Toni Finsterbusch: «Habe keine Rundenzeit gejagt»

Von Oliver Feldtweg
Moto3
Toni Finsterbusch auf der Kalex-KTM

Toni Finsterbusch auf der Kalex-KTM

Das Kiefer-Team musste in Valencia auf Florian Alt verzichten. Toni Finsterbusch gewöhnt sich an die Kalex-KTM.

Beim dreitägigen IRTA-Moto3-Test in Valencia musste das Team Kiefer Racing an den letzten zwei Tagen auf die Dienste von Florian Alt verzichten, der mit einer Mittelohrenzündung im Bett lag. Dafür drehte der Sachse Toni Finsterbusch mit der neuen Kalex-KTM unermüdlich seine Runden.  

Finsterbusch steigerte sich am Donnerstag auf Rang 25 von 31 Teilnehmern und blieb 2,2 Sekunden hinter der Bestzeit. «Der Test war okay, wir haben viel gelernt», stellte er fest. «An den ersten zwei Tagen kamen wir nicht so viel zum Fahren, da hatten wir ein paar Probleme mit dem Getriebe, das kostete Zeit. Am Donnerstag lief es problemlos; ich bin mehr Runden gefahren als an den beiden Tagen vorher zusammen. Wir haben verschiedene Fahrwerk-Abstimmungen ausprobiert. Ich bin eigentlich ganz happy. Ich habe extra keine schnelle Rundenzeit gejagt. Das Motorrad ist für mich mit meiner Grösse viel angenehmer als die Honda, die ich 2012 gefahren bin. Es steckt noch einiges an Potenzial drin. Jetzt geht es nächste Woche nach Jerez. Diese Piste kenne ich nicht so besonders gut, aber dennoch wollen wir noch ein paar Schritte nach vorne machen.»
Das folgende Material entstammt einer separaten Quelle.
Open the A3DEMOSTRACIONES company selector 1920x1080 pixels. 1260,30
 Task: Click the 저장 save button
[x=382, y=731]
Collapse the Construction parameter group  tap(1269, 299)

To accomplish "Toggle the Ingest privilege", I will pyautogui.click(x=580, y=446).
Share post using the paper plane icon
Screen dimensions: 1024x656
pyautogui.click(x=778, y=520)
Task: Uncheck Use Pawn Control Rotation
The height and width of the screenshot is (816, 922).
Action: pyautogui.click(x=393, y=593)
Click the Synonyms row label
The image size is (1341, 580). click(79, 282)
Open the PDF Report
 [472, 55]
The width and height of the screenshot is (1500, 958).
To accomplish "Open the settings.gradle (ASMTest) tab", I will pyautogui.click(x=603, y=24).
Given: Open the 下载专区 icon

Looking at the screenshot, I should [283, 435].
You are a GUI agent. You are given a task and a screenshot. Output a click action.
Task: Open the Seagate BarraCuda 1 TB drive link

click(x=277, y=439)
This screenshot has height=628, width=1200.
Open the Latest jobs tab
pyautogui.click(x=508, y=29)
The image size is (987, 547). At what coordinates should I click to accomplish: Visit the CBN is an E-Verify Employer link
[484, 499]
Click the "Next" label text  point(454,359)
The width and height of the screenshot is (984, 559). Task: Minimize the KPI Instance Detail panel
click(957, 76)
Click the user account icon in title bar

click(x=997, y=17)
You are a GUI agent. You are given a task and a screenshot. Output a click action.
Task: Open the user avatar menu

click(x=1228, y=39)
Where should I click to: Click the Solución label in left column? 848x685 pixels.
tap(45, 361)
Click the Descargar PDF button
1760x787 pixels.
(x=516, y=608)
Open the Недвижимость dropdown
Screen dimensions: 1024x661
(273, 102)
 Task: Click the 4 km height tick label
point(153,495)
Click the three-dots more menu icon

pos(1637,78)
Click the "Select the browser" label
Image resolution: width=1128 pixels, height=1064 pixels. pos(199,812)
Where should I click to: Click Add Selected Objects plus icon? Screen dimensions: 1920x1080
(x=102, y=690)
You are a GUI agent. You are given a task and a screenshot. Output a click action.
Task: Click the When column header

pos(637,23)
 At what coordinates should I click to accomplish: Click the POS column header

Florian Alt: «Ich lag zwei Tage lang im Hotel in der Nähe der Rennstrecke und habe den ganzen Tag die Motoren gehört. Das war schwer erträglich. Schade, diese Tests wären sehr wichtig gewesen, das Wetter war optimal. Das Motorrad fühlt sich bisher sehr gut an, auch der Motor läuft sehr gut. Heute abend fliege ich mit meinem Vater heim und lasse mich Samstagfrüh von unserem Vertrauensarzt genau untersuchen. Ich schätze, für die Tests am Dienstag in Jerez sollte ich einsatzfähig sein. Dorthin wird mich meine Mutter begleiten.»